Most of them understand the relationship between what they search and the advertising that appears on their digital screen. They realise that advertising revenue on social media sites enables users to enjoy the freedom of engagement with a wide population. This is acceptable to some and can be an annoying consequence for others.

Advertisers and media buyers, with a larger pond to play in have to be more canny with their budgets. Clever use of algorithms on search engines (Google, Yahoo, etc) allows advertisers to target their audience and create greater ROI opportunities. More detailed analysis of time lag and keywords used in searches means that consumers are “bombarded” with adverts for a search interest long after the interest has evaporated.

This is not so acceptable amongst the consumers we spoke to – hence the frequency of the expression “bombarded”. Rather than show a residual interest in the advertised brand, they declare that they ignore it, or ‘close’ it.  Unless the brand relates to a frequently purchased item (e.g grocery) or renewal products such as insurance or mobile phone contracts the consumer will move on because they are “no longer in the market” to buy.

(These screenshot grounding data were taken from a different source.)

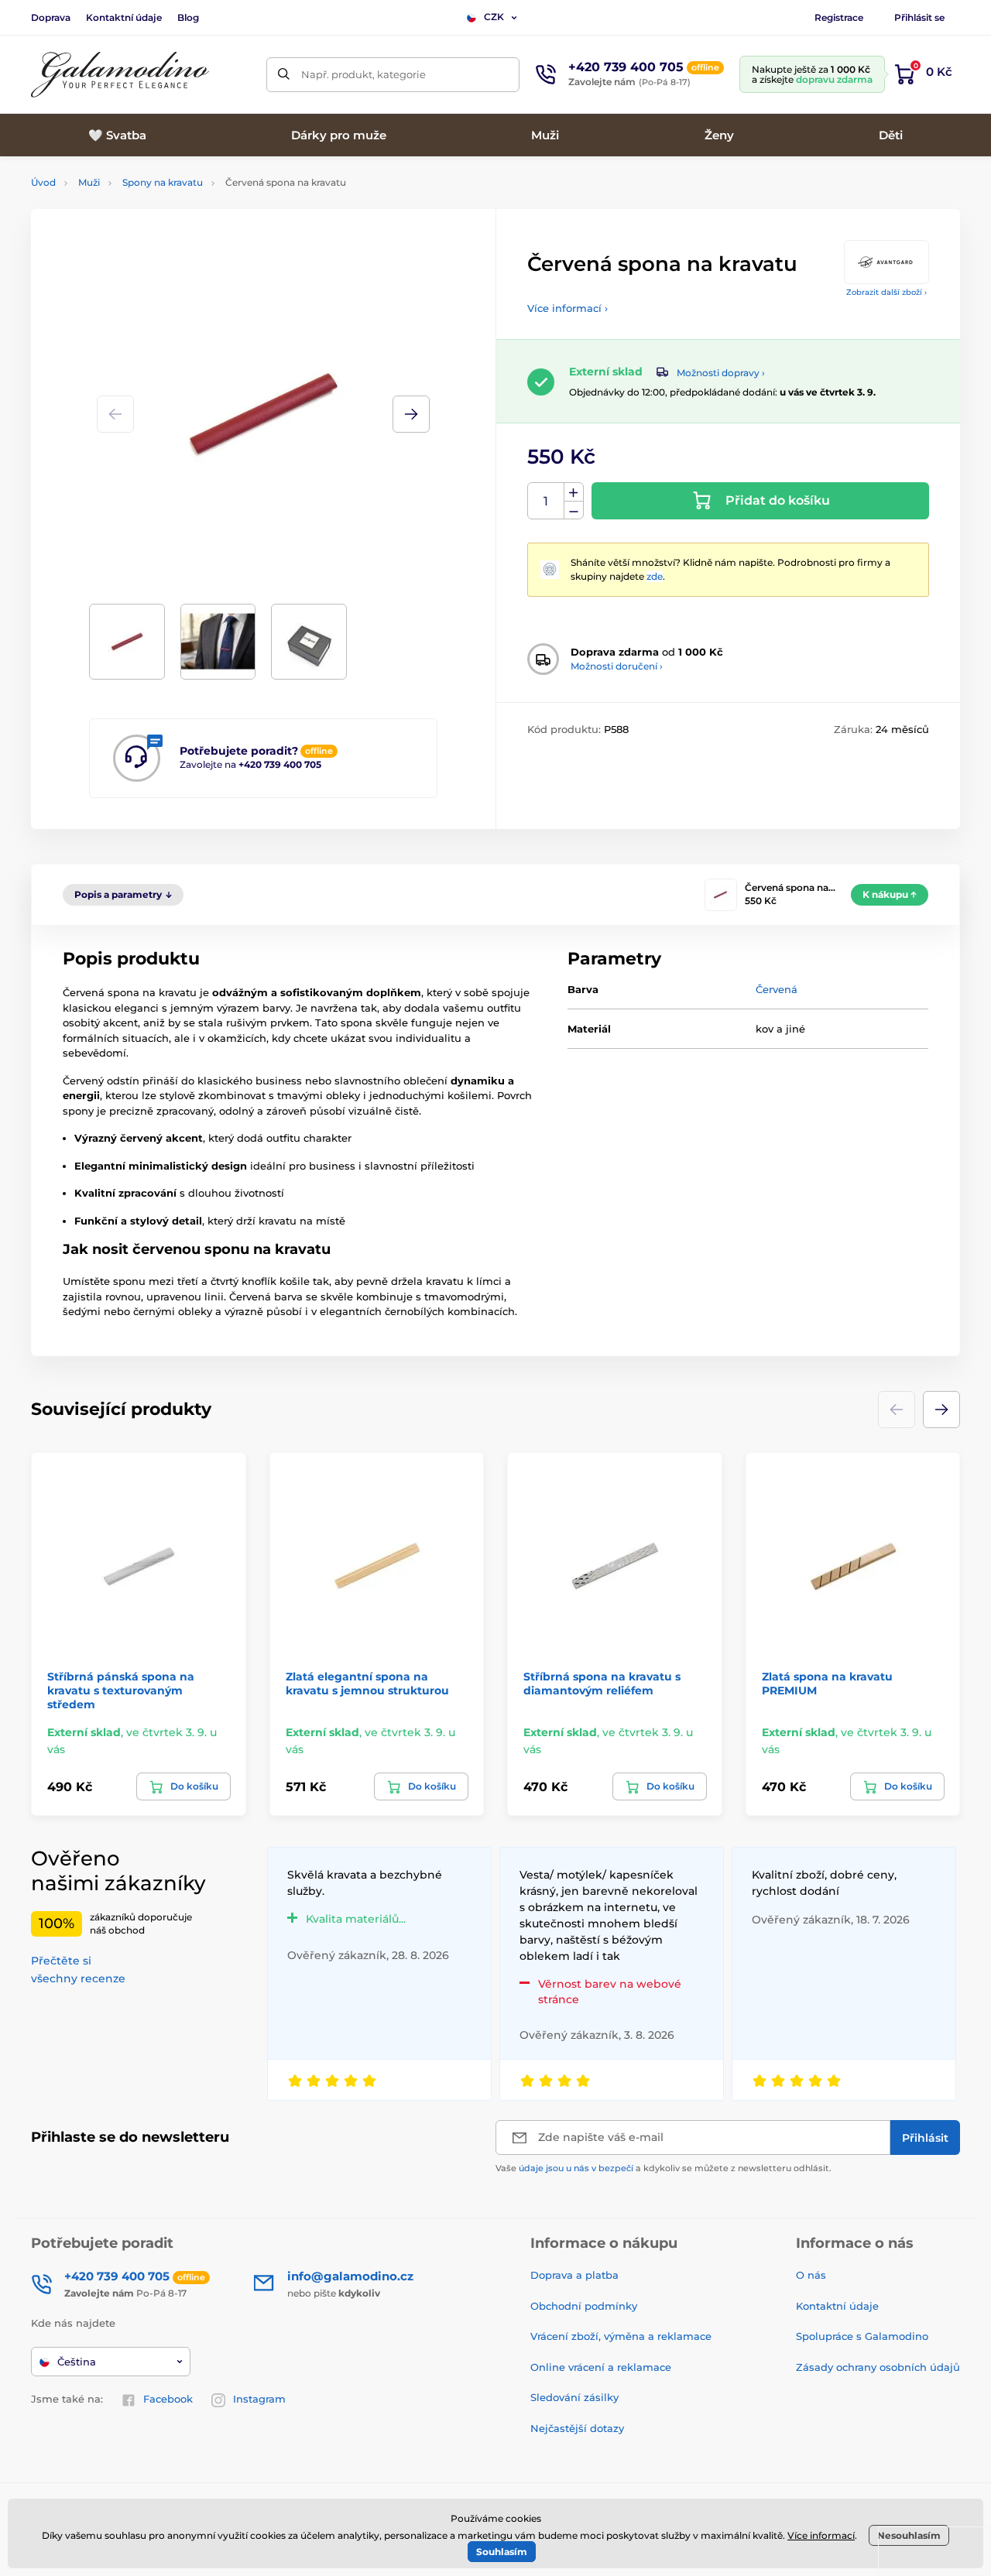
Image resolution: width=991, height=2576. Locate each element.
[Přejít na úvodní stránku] (120, 75)
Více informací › (567, 308)
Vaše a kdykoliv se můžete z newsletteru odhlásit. (664, 2168)
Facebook (168, 2399)
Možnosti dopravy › (721, 373)
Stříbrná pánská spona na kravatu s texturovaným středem (120, 1690)
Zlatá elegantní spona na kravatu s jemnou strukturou (367, 1683)
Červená (776, 989)
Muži (89, 182)
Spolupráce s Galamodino (862, 2336)
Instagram (259, 2399)
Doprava (50, 17)
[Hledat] (283, 74)
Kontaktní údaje (124, 17)
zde (654, 576)
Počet (546, 501)
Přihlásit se (919, 17)
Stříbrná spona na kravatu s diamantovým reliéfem (602, 1683)
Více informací (821, 2535)
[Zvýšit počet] (573, 492)
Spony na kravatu (162, 182)
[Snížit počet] (573, 510)
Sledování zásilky (574, 2397)
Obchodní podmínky (583, 2306)
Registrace (838, 17)
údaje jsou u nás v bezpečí (576, 2168)
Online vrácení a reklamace (600, 2367)
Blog (188, 17)
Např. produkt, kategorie (363, 74)
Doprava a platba (574, 2275)
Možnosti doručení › (617, 666)
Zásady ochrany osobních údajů (878, 2367)
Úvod (43, 182)
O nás (811, 2275)
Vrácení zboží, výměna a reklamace (621, 2336)
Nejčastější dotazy (577, 2428)
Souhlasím (501, 2551)
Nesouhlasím (909, 2535)
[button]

At a cognitive level the advertisers of frequently bought and renewal items (e.g supermarkets and comparison sites) will have greater success than advertisers whose products have a longer shelf life, say white goods or smart TVs. Frequently appearing ads for products that consumers are no longer interested in become “annoying” and “interfere” with their enjoyment online in a way that TV commercials simply don’t.  Can advertisers afford to upset their audience and waste valuable media dollars?

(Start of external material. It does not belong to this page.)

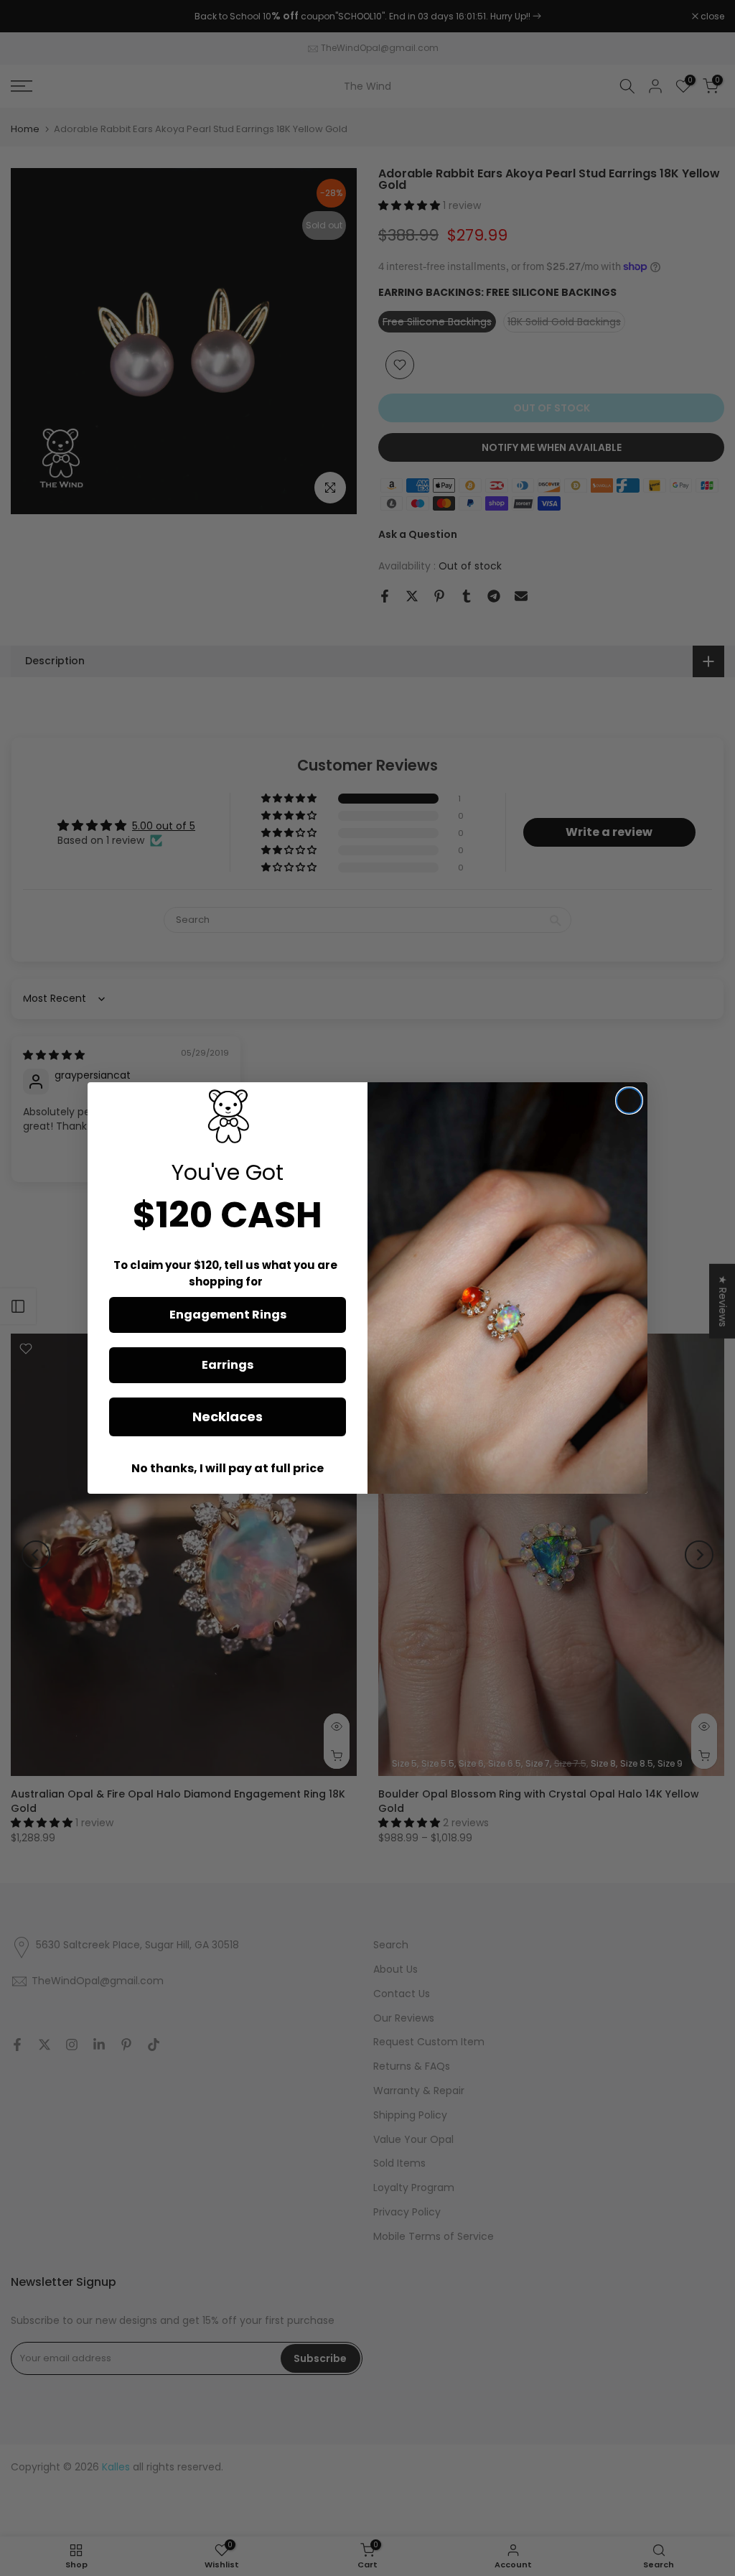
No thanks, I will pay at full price (227, 1468)
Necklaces (227, 1417)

Online and digital advertising is still in its infancy and media analysts have an increasingly sophisticated set of tools to measure search patterns and frequency amongst segmented audiences as well as create campaigns which are more engaging and interactive. WDG will continue to talk to consumers and feedback to advertisers and media agencies, and look forward to a time when audiences can have greater engagement with, and a positive reaction to, online adverts.